First part-I-(2) The case of software
The ideas are not patentable or supervised by copyright. Only the materialization, the form of the expression is then likely to be put under a legal framework either by copyright if it is a work of the mind, or by patent if it is an industrial application. In accordance with international laws, European and French software is covered by copyright, which has the main feature to allow the software author to decide how to use and dissemination of its work.
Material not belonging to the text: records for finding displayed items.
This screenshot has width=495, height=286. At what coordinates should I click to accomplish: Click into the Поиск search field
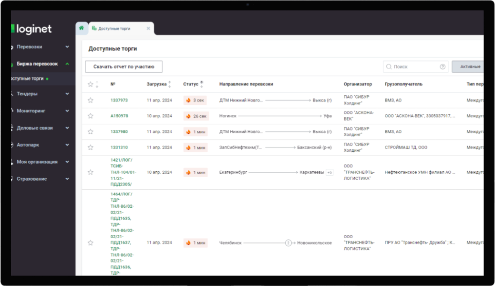click(416, 67)
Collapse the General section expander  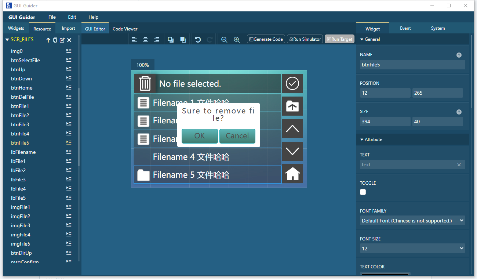click(362, 39)
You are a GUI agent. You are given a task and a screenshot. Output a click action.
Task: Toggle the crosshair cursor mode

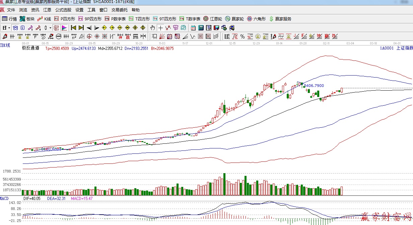pyautogui.click(x=161, y=28)
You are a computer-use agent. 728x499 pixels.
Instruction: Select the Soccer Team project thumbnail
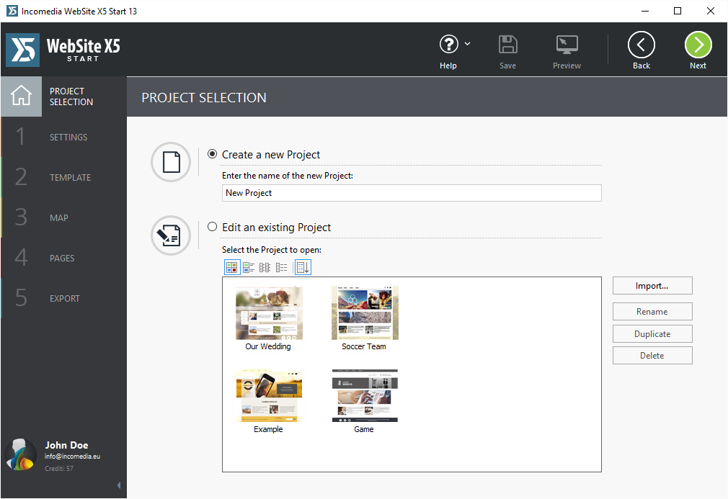click(x=364, y=313)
This is due to copyright that free licenses guarantee the liberty of each to use, study, copy, modify and redistribute free software.

But the U.S. Patent Office, the United States patent and Trademark Office (USPTO), under pressure from a handful of players in its computer industry, anxious to preserve their dominant position, has a permissive vision and practice.

This tends to influence the trade-offs of the EPO and some national offices in Europe, as the Deutsches Patent und Markenamt (DPMA), even INPI, at the risk of the industry on the continent, even though the chamber of appeal of the EPO and the Supreme Court of the United States in 2010, have issued rulings restricting considerably the scope of software patents. The European Commission as well as France, for their part, have never varied in their opposition to the patentability of software.

Steve Jobs, late founder of Apple, was mentioned, about software patents, citing the risk of triggering a “thermonuclear war” in the computer industry.